» Trecho selecionado:
>>>

Ritter diz que já conversou com a secretária Arita Bergmann e expôs que foram usadas doses que deveriam ser destinadas para D2 em D1, mas que isso ocorreu em todos os municípios. “Na vida real, tu tem uma fila de gente bufando, acabou D1, tu usa depois e depois repõe, e vice-versa. Isso não é erro, a gente está preocupado em vacinar. E, outra questão importante, se faltar, uma hora vai chegar”, afirma. “Eu não vejo problema, se faltar, temos que correr atrás de mais doses. Eu não acho erro ter dado a oportunidade das pessoas tomarem pelo menos a primeira dose. Eu acho que o erro foi nós termos acreditado que não ia faltar, mas faltou”, afirma, referindo-se à orientação do Ministério da Saúde de que não deveriam ser reservadas doses para a segunda aplicação porque o fluxo de reposição seria suficiente para suprir a demanda.

A imunologista Cristina Bonorino, professora titular da Universidade Federal de Ciências da Saúde de Porto Alegre (UFCSPA) e integrante do comitê científico da Sociedade Brasileira de Imunologia (SBI), explica que os municípios erraram ao não garantir a reserva de doses para a segunda aplicação. “A vacina tem duas doses, se tu tem 20 doses, dá para imunizar 10 pessoas, essa é a matemática. O que todo mundo tem que fazer é, quando recebe [a remessa], reserva a segunda dose da pessoa que recebeu a primeira. Por quê? A gente fala desde o início que a pessoa não está imunizada com apenas a primeira dose. Então, não guardar é errado”, diz. “A gente está falando isso há quase um ano. Falamos todas as semanas que é pra fazer uma coisa e os gestores fazem outra”.

Para a professora, o problema da falta de doses é gerado pela corrida dos entes para “preencher o vacinômetro” e mostrar um maior número de pessoas vacinadas com a primeira dose. “Esse número não significa nada, porque a primeira dose não imuniza. Então, tem que parar de divulgar o vacinômetro e divulgar apenas o número da segunda dose”, diz, acrescentando que essa prática foi estimulada por uma orientação dada pelo Ministério da Saúde de que não deveria ser feita a reserva de doses porque o fluxo de remessas seria suficiente para suprir a demanda. “As cidades que guardaram a segunda dose conseguiram completar o regime de imunização. As que não guardaram e foram atrás da orientação do Ministério, não conseguiram”.

Cristina Bonorino explica ainda que este problema da falta de doses não ocorre em outras vacinas que exigem esquemas vacinais semelhantes porque, em outros casos, a produção é suficiente para atender a demanda. “Tem vacinas do PNI que são meses entre uma dose e outra, às vezes até anos, então tu não precisa ter esse número de vacinas guardados. A produção de vacinas de sarampo, por exemplo, atende a demanda. Tu sabe exatamente o quanto tu tem que fazer. Mas, nesse caso, tu não atende a demanda, é por isso que é tão importante guardar a segunda dose para completar o regime de imunização”, afirma.

<<<

Dados coletados
>>>

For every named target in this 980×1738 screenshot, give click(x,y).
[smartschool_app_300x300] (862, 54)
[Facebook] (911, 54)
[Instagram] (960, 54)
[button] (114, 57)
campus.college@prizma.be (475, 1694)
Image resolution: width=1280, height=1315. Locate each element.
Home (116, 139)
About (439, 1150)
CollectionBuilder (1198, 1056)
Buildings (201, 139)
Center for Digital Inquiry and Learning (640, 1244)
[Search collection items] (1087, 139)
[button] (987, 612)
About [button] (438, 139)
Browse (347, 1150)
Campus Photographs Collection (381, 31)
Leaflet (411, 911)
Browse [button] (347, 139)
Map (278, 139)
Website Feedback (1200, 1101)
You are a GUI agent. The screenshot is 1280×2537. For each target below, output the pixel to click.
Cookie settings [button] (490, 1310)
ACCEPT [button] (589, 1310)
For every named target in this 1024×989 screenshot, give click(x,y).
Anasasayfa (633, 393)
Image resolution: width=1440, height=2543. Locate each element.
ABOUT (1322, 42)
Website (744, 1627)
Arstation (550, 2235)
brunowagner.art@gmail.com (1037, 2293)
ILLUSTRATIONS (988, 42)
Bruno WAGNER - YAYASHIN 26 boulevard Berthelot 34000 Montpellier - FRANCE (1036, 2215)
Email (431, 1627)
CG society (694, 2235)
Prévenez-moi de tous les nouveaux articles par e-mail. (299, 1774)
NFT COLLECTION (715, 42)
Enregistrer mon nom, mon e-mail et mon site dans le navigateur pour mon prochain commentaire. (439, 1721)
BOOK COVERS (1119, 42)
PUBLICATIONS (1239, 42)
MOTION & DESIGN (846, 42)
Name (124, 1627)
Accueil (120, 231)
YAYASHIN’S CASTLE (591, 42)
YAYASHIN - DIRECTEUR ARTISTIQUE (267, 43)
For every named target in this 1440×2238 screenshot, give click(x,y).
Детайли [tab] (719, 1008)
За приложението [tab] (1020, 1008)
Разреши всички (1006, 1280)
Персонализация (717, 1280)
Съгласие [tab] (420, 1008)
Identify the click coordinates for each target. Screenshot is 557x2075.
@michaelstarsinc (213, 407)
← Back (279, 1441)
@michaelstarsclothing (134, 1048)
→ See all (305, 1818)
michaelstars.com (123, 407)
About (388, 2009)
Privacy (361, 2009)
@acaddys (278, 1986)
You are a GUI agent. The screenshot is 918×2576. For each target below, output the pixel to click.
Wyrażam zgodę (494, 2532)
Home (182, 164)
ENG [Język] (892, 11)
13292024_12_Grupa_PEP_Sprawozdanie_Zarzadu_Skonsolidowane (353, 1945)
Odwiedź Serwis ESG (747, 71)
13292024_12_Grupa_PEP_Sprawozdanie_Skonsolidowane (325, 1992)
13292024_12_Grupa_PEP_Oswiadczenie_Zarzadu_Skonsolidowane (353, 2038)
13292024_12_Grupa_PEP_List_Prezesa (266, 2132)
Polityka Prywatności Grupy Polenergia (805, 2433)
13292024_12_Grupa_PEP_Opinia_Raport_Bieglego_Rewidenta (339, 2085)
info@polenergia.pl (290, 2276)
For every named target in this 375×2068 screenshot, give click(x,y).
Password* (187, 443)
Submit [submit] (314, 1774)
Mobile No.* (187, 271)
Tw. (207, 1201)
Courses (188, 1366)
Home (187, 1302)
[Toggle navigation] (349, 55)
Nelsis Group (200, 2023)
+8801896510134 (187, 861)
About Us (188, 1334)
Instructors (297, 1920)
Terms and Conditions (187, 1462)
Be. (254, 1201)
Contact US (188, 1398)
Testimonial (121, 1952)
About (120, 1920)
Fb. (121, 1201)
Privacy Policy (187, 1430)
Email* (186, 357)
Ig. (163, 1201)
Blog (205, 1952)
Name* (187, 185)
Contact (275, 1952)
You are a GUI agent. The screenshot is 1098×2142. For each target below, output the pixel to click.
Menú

<<<

» Atividade A:
No trecho sobre a falta de segundas doses, em que universidade Cristina Bonorino é professora titular?
» Atividade B:
Reproduza o trecho sobre a falta de segundas doses a partir das palavras "Ritter diz que" e pare depois de "reposição seria suficiente para suprir a demanda.".

» Resposta A:
Na Universidade Federal de Ciências da Saúde de Porto Alegre (UFCSPA).

» Resposta B:
Ritter diz que já conversou com a secretária Arita Bergmann e expôs que foram usadas doses que deveriam ser destinadas para D2 em D1, mas que isso ocorreu em todos os municípios. “Na vida real, tu tem uma fila de gente bufando, acabou D1, tu usa depois e depois repõe, e vice-versa. Isso não é erro, a gente está preocupado em vacinar. E, outra questão importante, se faltar, uma hora vai chegar”, afirma. “Eu não vejo problema, se faltar, temos que correr atrás de mais doses. Eu não acho erro ter dado a oportunidade das pessoas tomarem pelo menos a primeira dose. Eu acho que o erro foi nós termos acreditado que não ia faltar, mas faltou”, afirma, referindo-se à orientação do Ministério da Saúde de que não deveriam ser reservadas doses para a segunda aplicação porque o fluxo de reposição seria suficiente para suprir a demanda.